(Information begins)

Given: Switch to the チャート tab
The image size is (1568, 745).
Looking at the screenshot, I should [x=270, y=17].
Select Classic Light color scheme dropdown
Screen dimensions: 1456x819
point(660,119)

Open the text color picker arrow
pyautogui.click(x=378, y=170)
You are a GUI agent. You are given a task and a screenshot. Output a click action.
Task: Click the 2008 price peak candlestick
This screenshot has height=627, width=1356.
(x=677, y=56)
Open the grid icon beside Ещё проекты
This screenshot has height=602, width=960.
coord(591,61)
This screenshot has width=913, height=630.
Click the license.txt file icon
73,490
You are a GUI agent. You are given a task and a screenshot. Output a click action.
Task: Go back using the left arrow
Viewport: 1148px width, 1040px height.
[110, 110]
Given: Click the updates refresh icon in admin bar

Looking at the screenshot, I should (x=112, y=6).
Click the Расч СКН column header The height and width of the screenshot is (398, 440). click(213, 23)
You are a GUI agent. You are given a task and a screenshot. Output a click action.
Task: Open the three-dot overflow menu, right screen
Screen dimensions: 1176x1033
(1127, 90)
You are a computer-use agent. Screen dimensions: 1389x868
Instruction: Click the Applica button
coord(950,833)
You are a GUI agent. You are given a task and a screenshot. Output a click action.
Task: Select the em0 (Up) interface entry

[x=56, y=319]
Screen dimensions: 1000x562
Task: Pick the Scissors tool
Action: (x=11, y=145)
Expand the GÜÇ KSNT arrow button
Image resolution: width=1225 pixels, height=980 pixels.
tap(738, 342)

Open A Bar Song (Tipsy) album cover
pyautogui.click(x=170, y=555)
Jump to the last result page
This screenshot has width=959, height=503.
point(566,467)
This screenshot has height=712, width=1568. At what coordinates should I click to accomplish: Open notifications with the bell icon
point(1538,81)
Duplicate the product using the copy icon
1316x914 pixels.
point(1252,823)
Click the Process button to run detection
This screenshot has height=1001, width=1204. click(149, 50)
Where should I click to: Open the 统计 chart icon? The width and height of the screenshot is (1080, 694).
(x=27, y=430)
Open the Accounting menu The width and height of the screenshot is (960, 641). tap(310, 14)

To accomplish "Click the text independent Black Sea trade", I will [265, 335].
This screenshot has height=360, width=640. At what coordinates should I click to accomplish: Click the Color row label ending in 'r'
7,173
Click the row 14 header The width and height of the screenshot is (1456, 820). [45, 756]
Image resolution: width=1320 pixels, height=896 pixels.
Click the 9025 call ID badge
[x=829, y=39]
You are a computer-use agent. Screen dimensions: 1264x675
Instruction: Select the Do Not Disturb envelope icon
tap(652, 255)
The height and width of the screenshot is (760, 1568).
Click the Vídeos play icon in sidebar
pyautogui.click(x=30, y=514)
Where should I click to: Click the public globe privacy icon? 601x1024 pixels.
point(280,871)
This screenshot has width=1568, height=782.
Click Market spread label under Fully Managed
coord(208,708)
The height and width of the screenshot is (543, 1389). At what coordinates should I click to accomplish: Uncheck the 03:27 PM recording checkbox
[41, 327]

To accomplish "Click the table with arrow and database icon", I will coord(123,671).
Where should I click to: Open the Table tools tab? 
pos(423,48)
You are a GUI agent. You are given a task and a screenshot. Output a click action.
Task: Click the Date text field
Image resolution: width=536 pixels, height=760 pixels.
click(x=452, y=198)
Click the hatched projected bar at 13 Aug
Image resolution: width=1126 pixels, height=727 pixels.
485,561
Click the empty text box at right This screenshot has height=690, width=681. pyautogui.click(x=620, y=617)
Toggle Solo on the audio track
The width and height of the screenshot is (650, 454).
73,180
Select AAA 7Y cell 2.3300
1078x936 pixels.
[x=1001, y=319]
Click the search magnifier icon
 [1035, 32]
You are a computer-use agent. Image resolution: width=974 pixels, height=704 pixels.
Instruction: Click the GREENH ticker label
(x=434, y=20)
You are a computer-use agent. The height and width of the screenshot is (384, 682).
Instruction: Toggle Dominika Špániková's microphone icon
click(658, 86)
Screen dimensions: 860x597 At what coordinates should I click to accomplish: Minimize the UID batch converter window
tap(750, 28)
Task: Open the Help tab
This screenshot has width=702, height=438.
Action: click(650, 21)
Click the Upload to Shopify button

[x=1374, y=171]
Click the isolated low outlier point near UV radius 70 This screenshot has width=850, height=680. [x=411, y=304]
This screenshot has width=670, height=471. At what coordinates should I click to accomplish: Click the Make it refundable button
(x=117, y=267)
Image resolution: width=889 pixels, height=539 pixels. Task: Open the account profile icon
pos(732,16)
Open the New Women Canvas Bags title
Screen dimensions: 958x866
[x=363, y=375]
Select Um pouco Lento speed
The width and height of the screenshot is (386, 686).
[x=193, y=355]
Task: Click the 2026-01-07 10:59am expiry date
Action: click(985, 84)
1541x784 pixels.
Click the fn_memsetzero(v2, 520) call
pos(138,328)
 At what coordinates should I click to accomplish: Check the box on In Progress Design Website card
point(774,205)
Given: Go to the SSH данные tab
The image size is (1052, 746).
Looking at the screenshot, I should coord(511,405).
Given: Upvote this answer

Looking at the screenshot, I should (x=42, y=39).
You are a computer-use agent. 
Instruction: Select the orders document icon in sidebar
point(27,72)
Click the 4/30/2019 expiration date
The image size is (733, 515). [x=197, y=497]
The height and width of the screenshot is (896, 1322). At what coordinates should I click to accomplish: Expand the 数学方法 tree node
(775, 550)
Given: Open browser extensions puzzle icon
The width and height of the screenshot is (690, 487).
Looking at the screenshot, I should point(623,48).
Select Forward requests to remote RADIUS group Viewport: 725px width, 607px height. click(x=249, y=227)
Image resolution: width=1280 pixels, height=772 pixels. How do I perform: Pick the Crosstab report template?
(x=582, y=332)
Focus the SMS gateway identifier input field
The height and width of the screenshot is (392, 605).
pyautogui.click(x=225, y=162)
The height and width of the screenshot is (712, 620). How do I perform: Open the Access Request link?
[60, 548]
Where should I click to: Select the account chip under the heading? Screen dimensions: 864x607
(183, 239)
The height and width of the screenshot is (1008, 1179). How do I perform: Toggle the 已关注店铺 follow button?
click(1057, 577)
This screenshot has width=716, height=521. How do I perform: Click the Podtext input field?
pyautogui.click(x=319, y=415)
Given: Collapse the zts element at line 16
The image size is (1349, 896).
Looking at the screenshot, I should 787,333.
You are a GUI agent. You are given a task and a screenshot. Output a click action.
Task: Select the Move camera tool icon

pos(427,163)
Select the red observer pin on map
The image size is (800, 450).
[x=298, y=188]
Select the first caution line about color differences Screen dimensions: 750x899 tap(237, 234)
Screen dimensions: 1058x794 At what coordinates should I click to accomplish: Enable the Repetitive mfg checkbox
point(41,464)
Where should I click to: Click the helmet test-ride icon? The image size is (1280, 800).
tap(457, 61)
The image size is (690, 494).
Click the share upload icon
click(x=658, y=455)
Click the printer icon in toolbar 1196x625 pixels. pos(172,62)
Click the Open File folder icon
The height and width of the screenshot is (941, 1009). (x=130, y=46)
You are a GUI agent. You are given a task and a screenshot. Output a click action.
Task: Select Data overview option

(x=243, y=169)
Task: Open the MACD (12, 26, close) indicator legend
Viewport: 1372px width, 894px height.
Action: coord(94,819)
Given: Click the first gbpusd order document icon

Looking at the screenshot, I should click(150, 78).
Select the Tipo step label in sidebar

(Information ends)

- _Goal of the exercise_: Once you have identified the lines above that contain "menu", copy each of them.

- _Task solution_:
Task: Open the three-dot overflow menu, right screen
Open the Accounting menu The width and height of the screenshot is (960, 641). tap(310, 14)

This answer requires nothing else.